Thanks for walking with me!

LINKS

 

9 comments so far

  1. Bob Sprague on

    Thank you for your ongoing education about this project.

    • Adam Auster on

      Thanks, Bob. But not so much an education as an invitation to inquiry.

      I’d love to hear more from people who use Mass. Ave. as part of their regular commute.

  2. Susan Maltz on

    Thanks, Adam. I am not a commuter, but I live on Thorndike Street. Sorry to learn about your neighbor who died crossing Mass.Ave. near Varnum Street in 2015. Did this occur after the improvements and bump-outs to Mass. Ave. Have the bump-outs made things safer?

    • Adam Auster on

      Hi Susan. Bill was killed after the reconstruction of the street had begun, but before it reached Varnum Street.

      If you want more information about that horrible event, please click the link in the story above. It includes a photo of the bump-out-free curb there a few days after the crash.

      I do think the bump-outs work as expected, to improve sight lines and calm traffic, but there are not enough traffic data to be able to claim they have improved safety on Mass. Ave.

      The discussion of the Lafayette Street bump-out, above, goes into some of those issues a little, and also the link that is there.

      • Bob Sprague on

        YourArlington reported about the Dotson story throughout the case. If you want to know how it turned out, read https://www.yourarlington.com/arlington-archives/safety/court/12696-dotson-021517

        • Adam Auster on

          Bob, not at all a criticism of your coverage, but the community still lacks information about what caused the crash.

          The driver struck Bill at full speed in light traffic and broad daylight. He was in a marked crosswalk. What happened?

          Was she (the driver) on the phone or otherwise distracted? Was she impaired by a medical condition, drink, or drugs?

          It’s not morbid curiosity to want to know. Analysis of fatal and serious crashes can inform street design and lead to safer streets.

          • Bob Sprague on

            Thanks, Adam. I fully understand your concern. What you are asking is among those facts that I, too, want to know. News reporting always provides a limited view of any set of facts. In this case, I met great resistance learning details about this case. Indeed, a citizen filed a public-info request to try to learn why the case was delayed so long. Speculation: I think there were health issues involving the driver that officials could not disclose.

  3. Larry Slotnick on

    Unfortunately I think in-bound East Arlington Mass Ave commuters don’t have time to view your blog and provide commentary, Adam. They’re too busy sitting in traffic! Couple of questions:
    Is it a plainly-stated goal to reduce the inbound bus transit times in order to lure other commuters out of their single-occupancy vehicles?
    Is it also a plainly-stated goal to provide a safer path for in-bound cyclists (though there was already a bike lane) through East Arlington and through the Rt 16 intersection ?
    Perhaps the Town can persuade the MBTA to construct a bus shelter at the 190 Mass Ave stop?
    Also, your caption for the Capitol Theater photo requires a minor obvious edit.
    Good job, Adam . Thank you

    • Adam Auster on

      Thanks for the heads up, Larry. Mischief managed.

      As for the plainly stated goal, I hesitate.

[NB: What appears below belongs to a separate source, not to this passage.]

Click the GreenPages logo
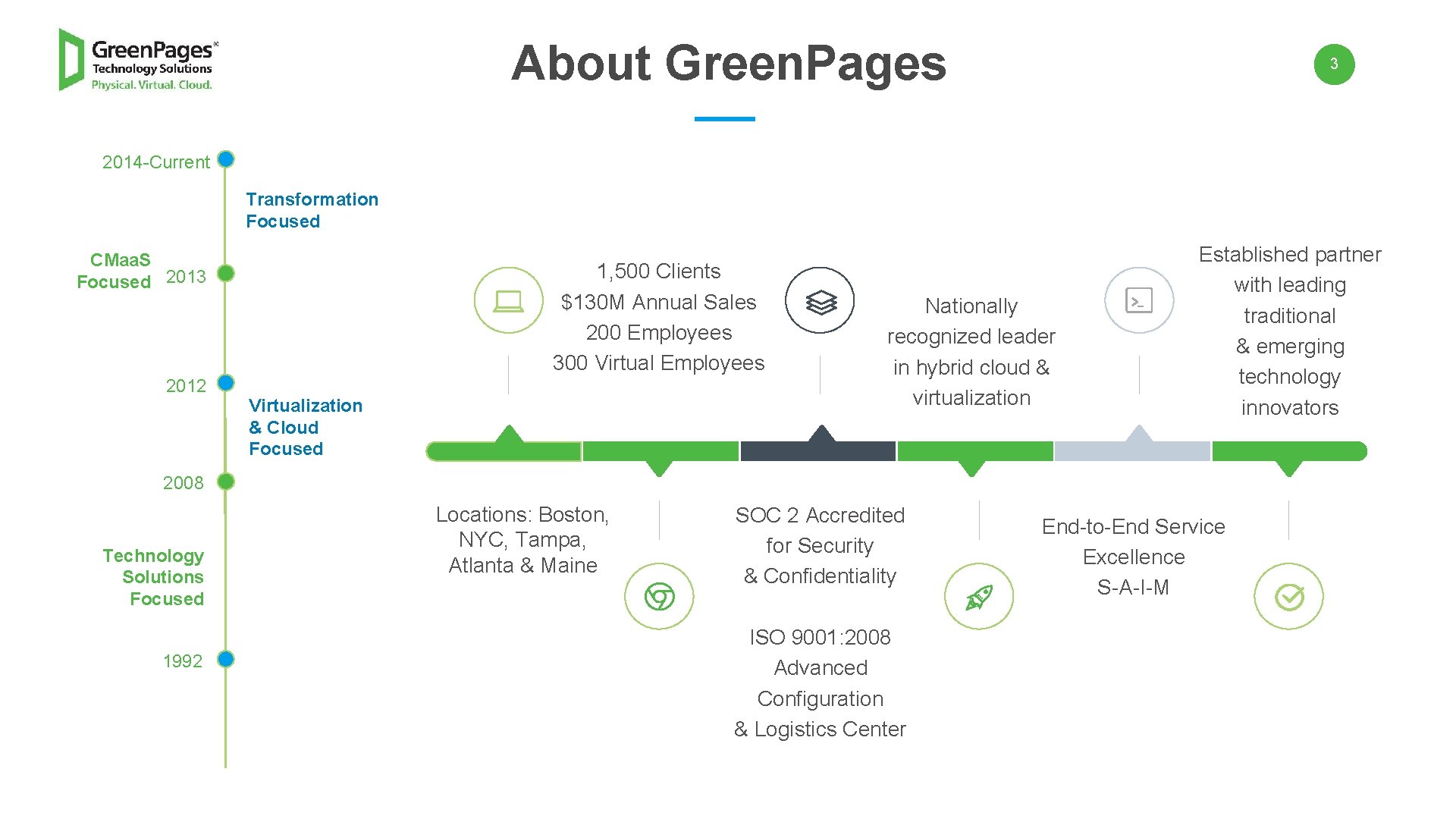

It was after all the plainly stated intent that the pilot be temporary, yet there’s at least one permanent change already.

      But I’ll do my best, subject to correction.

      It is the plainly stated goal to test ways to reduce bus trip times inbound in the morning.

      As for luring riders, that may be someone’s hope, but I can’t recall anyone from the Town or the consultants or the Barr foundation saying it was a goal. The metrics for success had entirely to do with bus trip time.

      As for improving bike safety: No, that was never a stated goal that I recall.

      I agree with you about the bus shelter and said as much at the end of this post.